* What you should do *
Where the string "icon" occurs in a line of the data below, that line should be copied.

Stored items:
◇ ◇ ◇

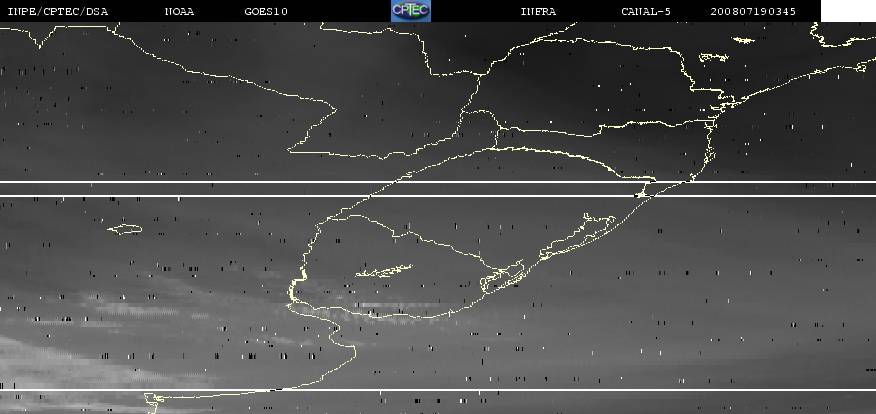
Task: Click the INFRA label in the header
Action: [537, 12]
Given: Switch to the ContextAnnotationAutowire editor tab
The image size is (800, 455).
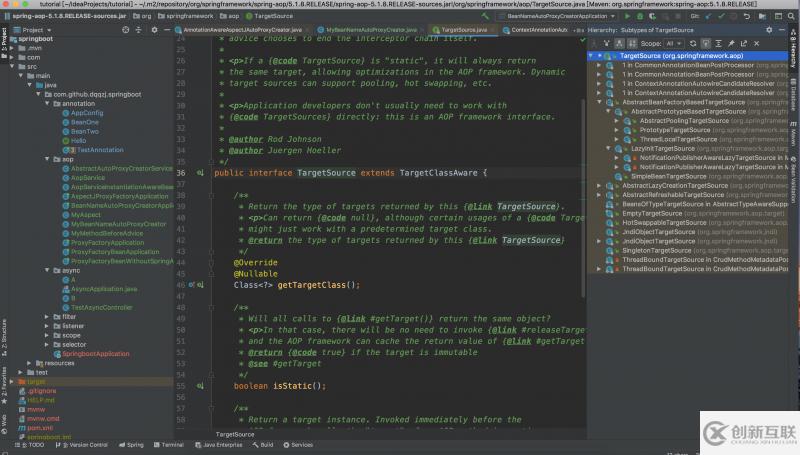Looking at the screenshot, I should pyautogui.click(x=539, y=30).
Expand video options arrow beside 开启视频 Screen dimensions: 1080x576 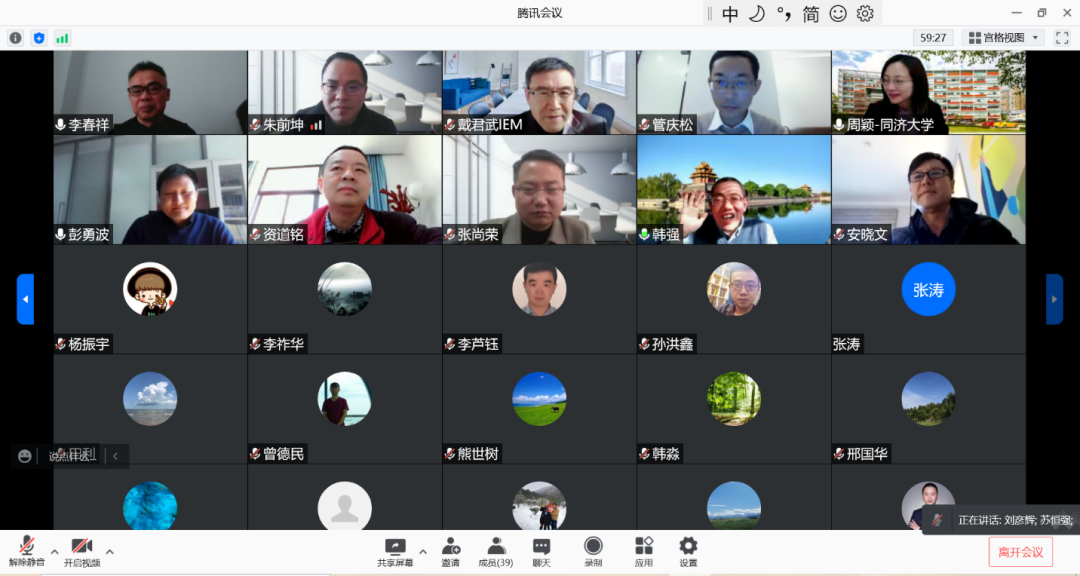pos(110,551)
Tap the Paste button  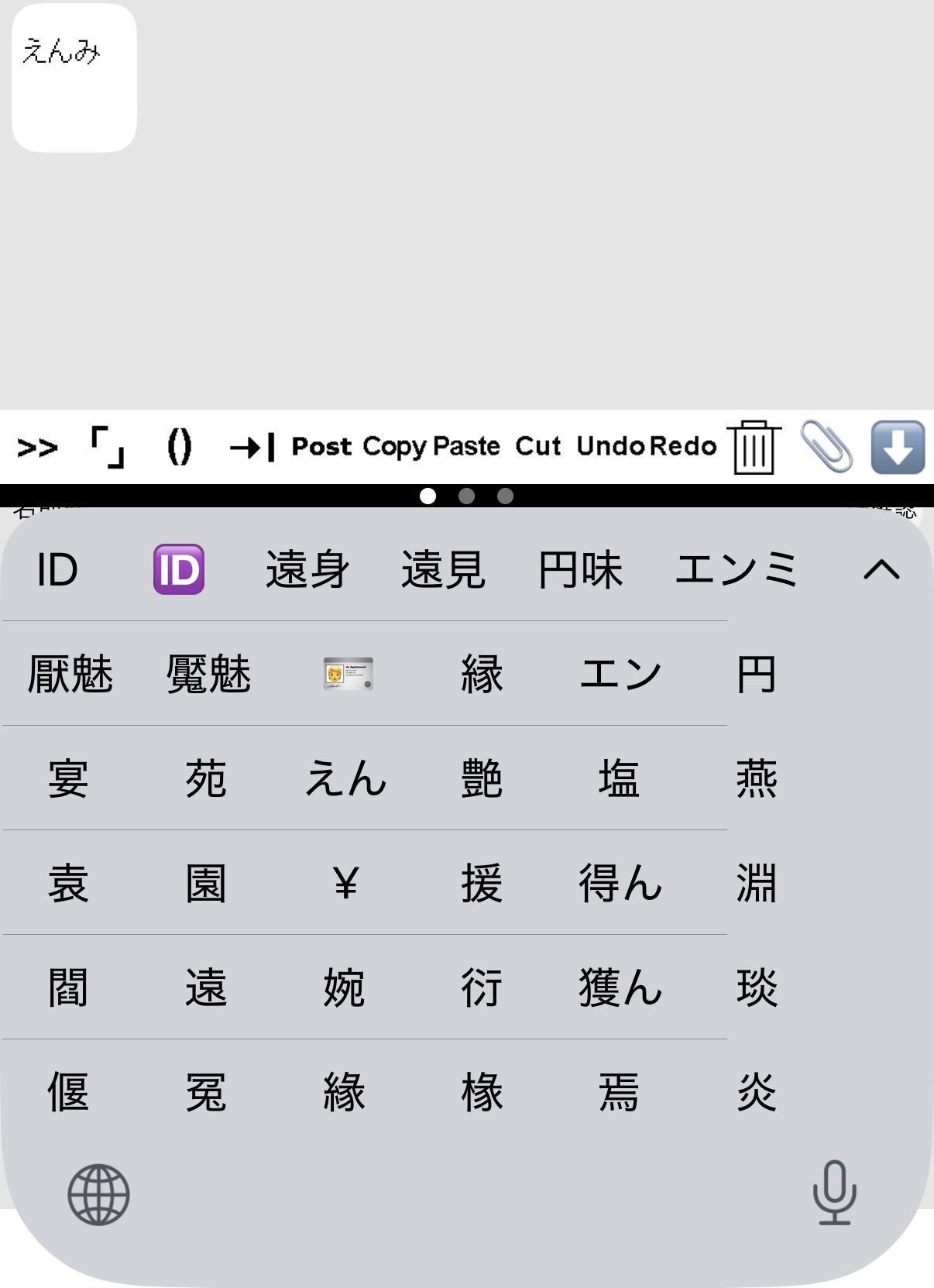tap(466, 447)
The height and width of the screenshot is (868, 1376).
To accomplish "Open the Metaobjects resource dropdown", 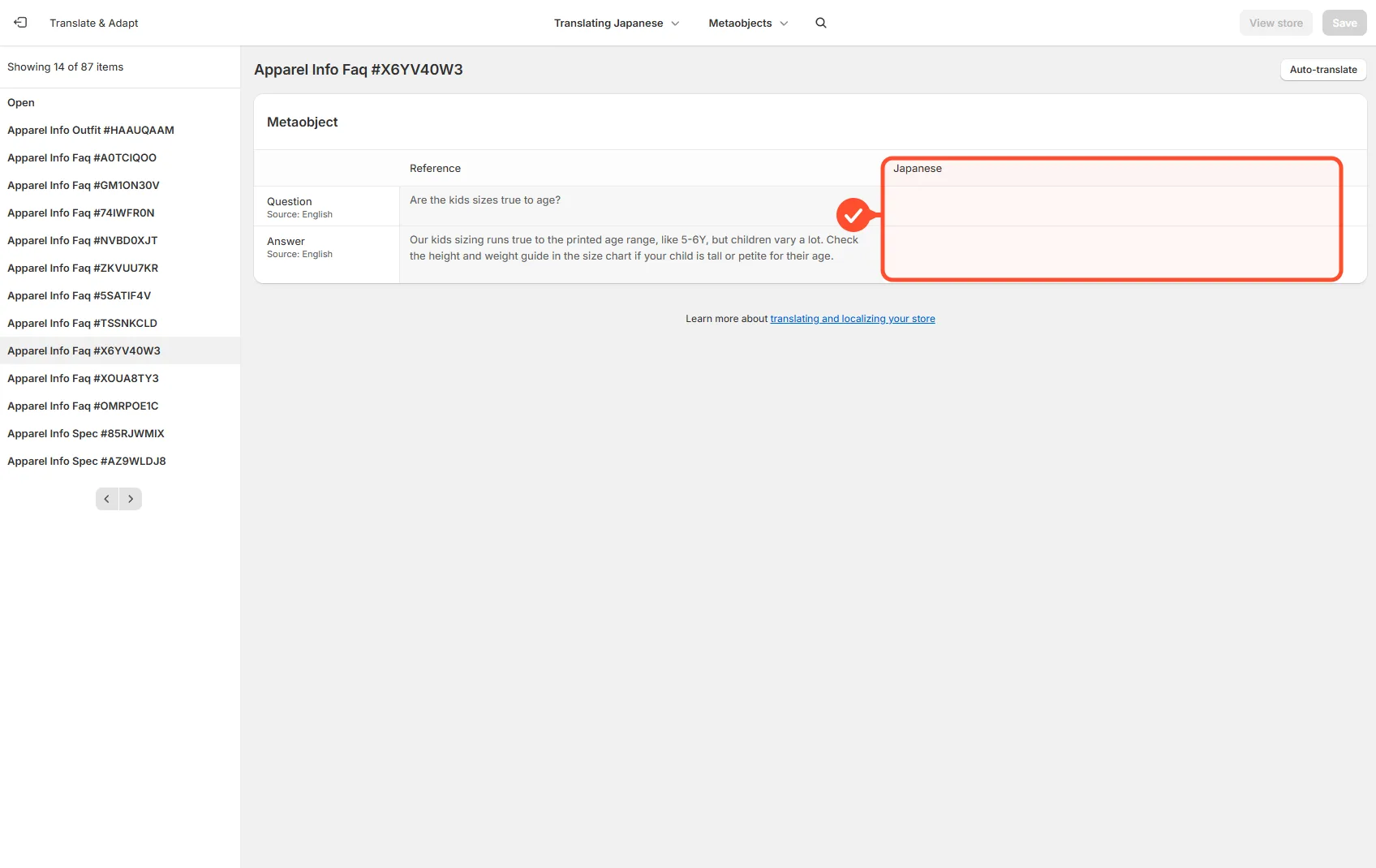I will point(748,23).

◇ ◇ ◇

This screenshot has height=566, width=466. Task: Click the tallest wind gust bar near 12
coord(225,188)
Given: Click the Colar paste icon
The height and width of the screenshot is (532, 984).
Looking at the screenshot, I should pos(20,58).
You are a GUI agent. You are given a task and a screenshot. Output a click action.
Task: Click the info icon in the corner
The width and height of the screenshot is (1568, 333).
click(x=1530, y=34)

◇ ◇ ◇

* Answer *
Given: Click the Colar paste icon
Task: Click the info icon in the corner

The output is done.